-- Your goal --
Transcribe all the entries word for word, but omit the images.

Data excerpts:
--- START ---
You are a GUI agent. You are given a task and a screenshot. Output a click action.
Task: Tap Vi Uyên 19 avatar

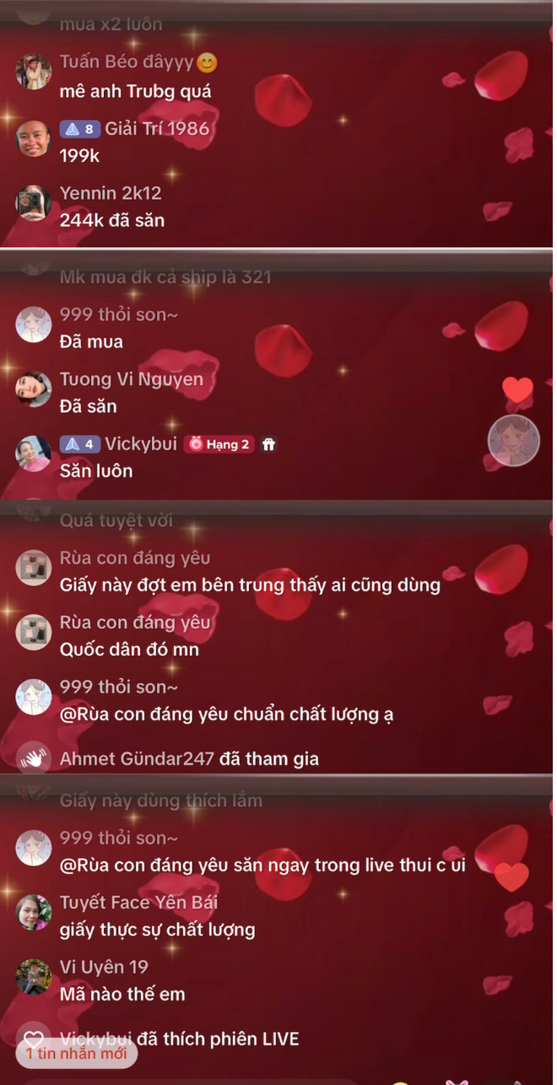(34, 977)
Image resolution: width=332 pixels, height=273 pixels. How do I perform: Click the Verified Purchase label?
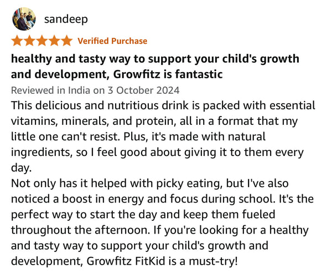click(112, 41)
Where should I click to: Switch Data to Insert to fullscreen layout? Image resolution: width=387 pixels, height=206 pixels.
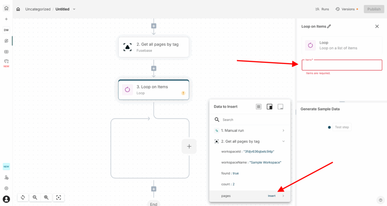259,107
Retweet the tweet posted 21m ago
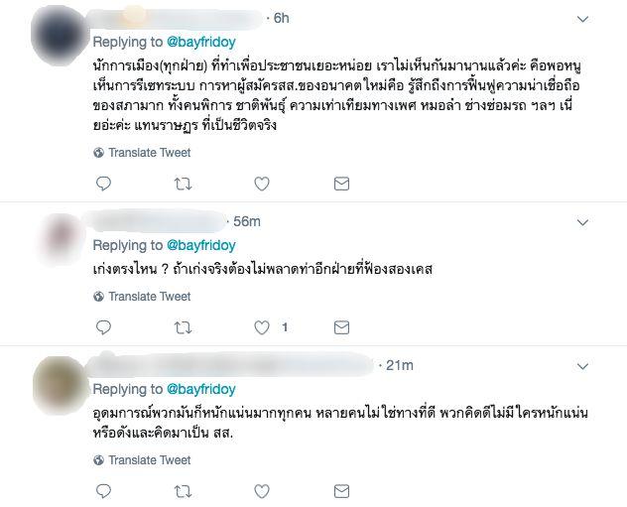This screenshot has width=627, height=507. (x=183, y=489)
--- END ---
-- Solution --
You are a GUI agent. You are given a task and a screenshot. Output a click action.
Task: Tap Vi Uyên 19 avatar

(34, 977)
Image resolution: width=332 pixels, height=273 pixels. How do I perform: Click the Verified Purchase label?
click(112, 41)
Where should I click to: Switch Data to Insert to fullscreen layout? Image resolution: width=387 pixels, height=206 pixels.
259,107
Retweet the tweet posted 21m ago
This screenshot has width=627, height=507. (x=183, y=489)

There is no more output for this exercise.